- Problem description
The answer must consist solely of the lines from the line with "420x487 pixels. At" to the final line of the data below, reproduced exactly, pictures omitted.

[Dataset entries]
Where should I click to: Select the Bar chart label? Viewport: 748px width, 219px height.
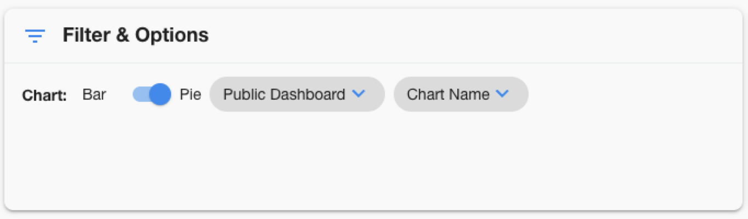(x=94, y=94)
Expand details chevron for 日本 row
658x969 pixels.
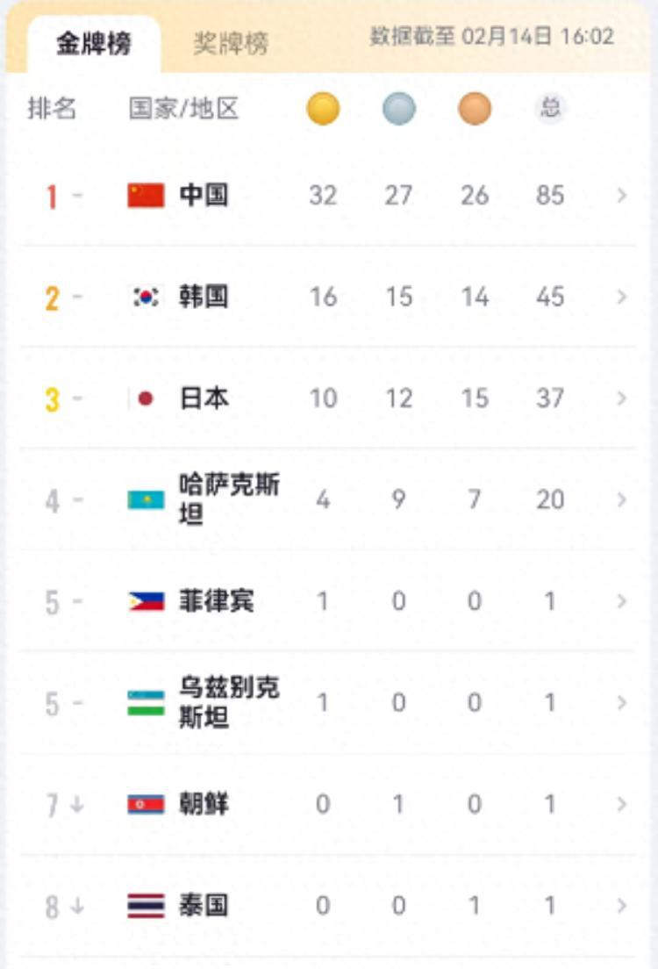pyautogui.click(x=621, y=398)
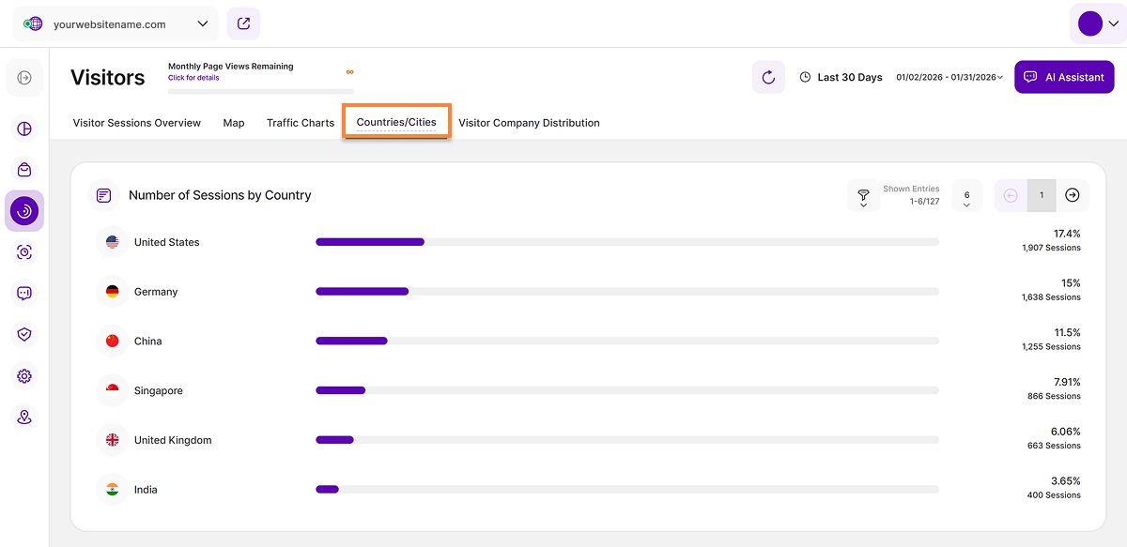This screenshot has height=547, width=1127.
Task: Select the Map tab
Action: click(234, 123)
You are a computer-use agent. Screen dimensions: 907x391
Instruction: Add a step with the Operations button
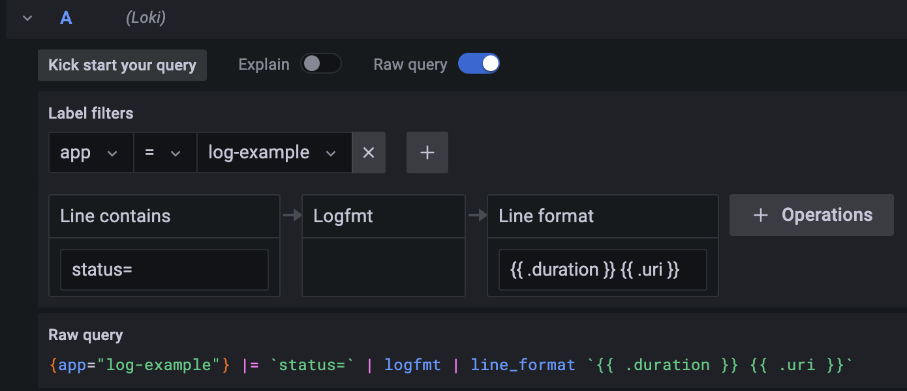coord(811,215)
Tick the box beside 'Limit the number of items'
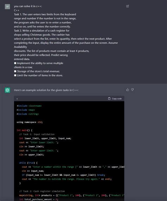The image size is (167, 201). (x=15, y=75)
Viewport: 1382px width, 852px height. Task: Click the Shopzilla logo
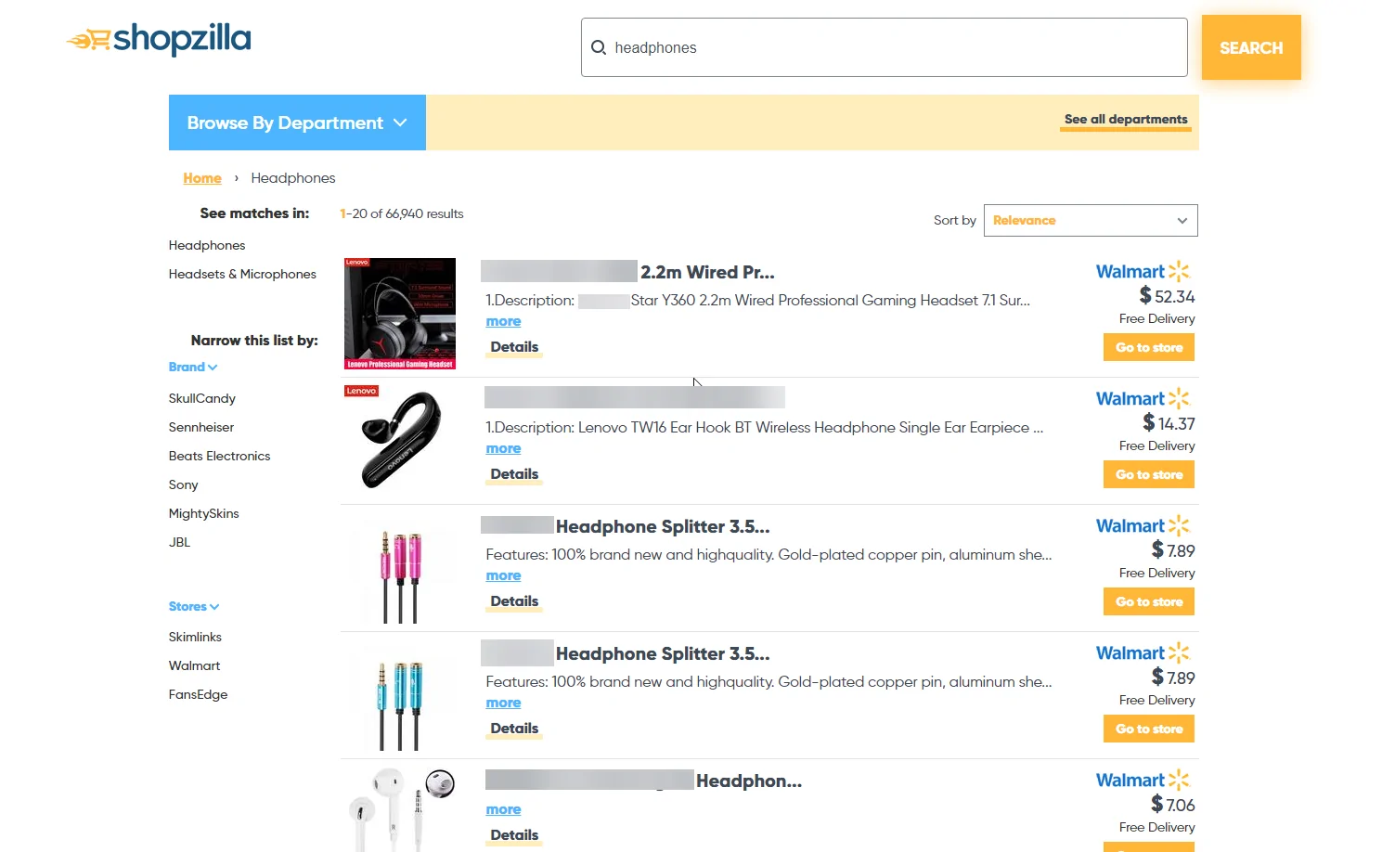coord(159,39)
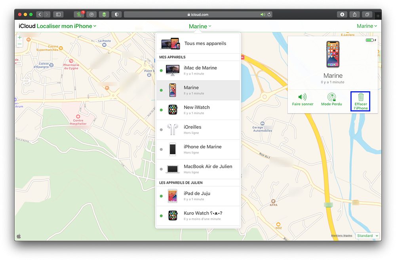Screen dimensions: 396x260
Task: Open Marine account menu at right
Action: pos(367,26)
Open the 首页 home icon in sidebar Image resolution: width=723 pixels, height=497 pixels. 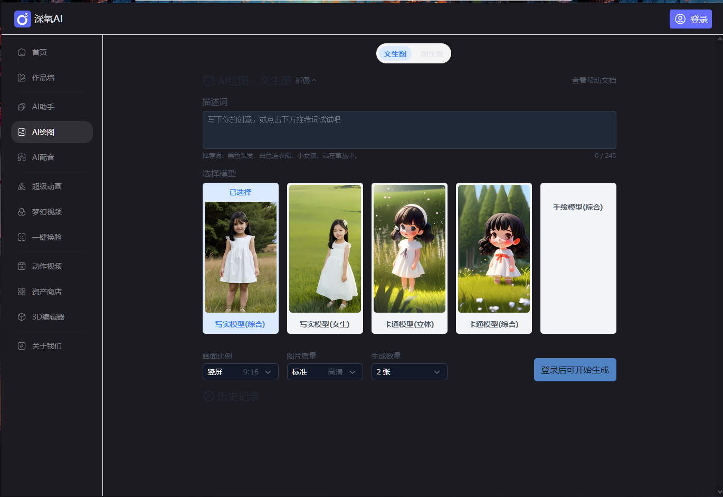click(22, 52)
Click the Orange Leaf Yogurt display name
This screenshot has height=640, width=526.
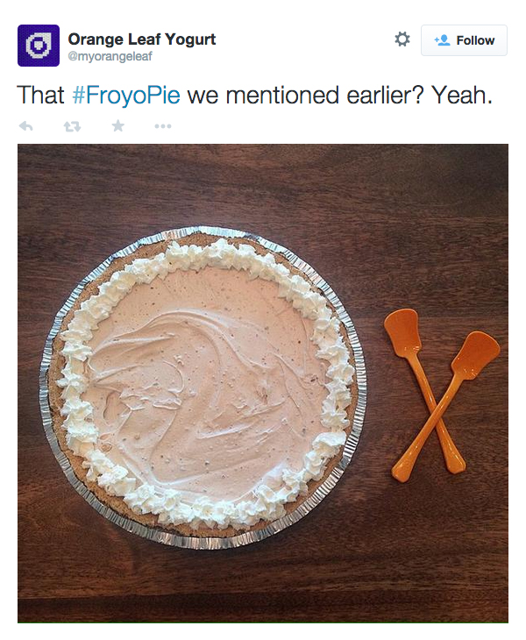click(142, 39)
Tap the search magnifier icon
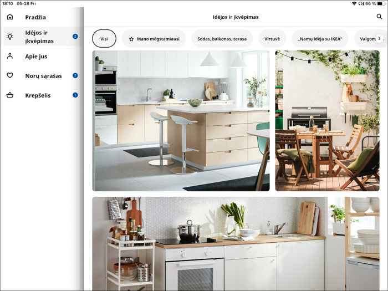The width and height of the screenshot is (388, 291). 379,17
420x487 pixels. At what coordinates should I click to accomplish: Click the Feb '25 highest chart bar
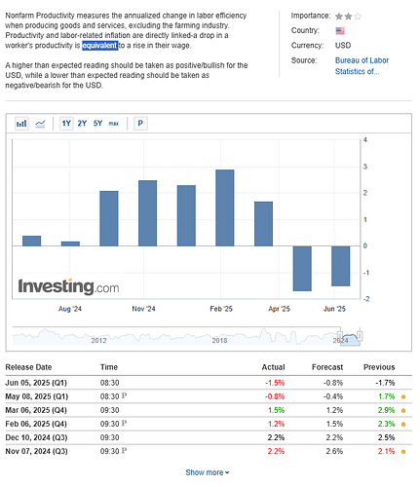pos(225,207)
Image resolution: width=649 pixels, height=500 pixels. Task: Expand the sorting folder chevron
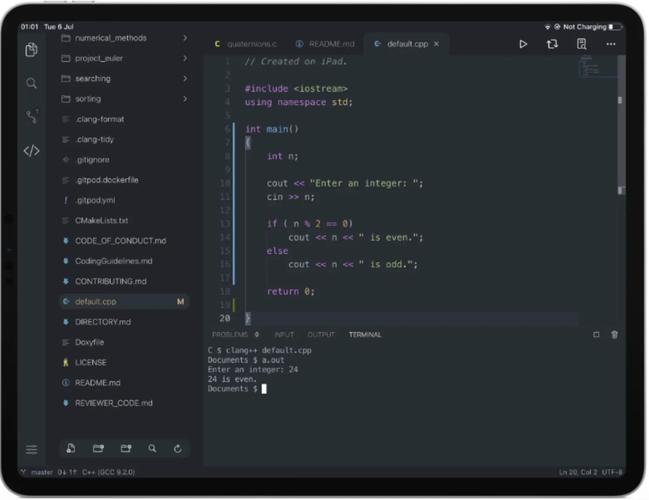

- Solution
420x487 pixels. At what coordinates should I click to accomplish: Click the Feb '25 highest chart bar
pos(225,207)
Image resolution: width=649 pixels, height=500 pixels. Task: Expand the sorting folder chevron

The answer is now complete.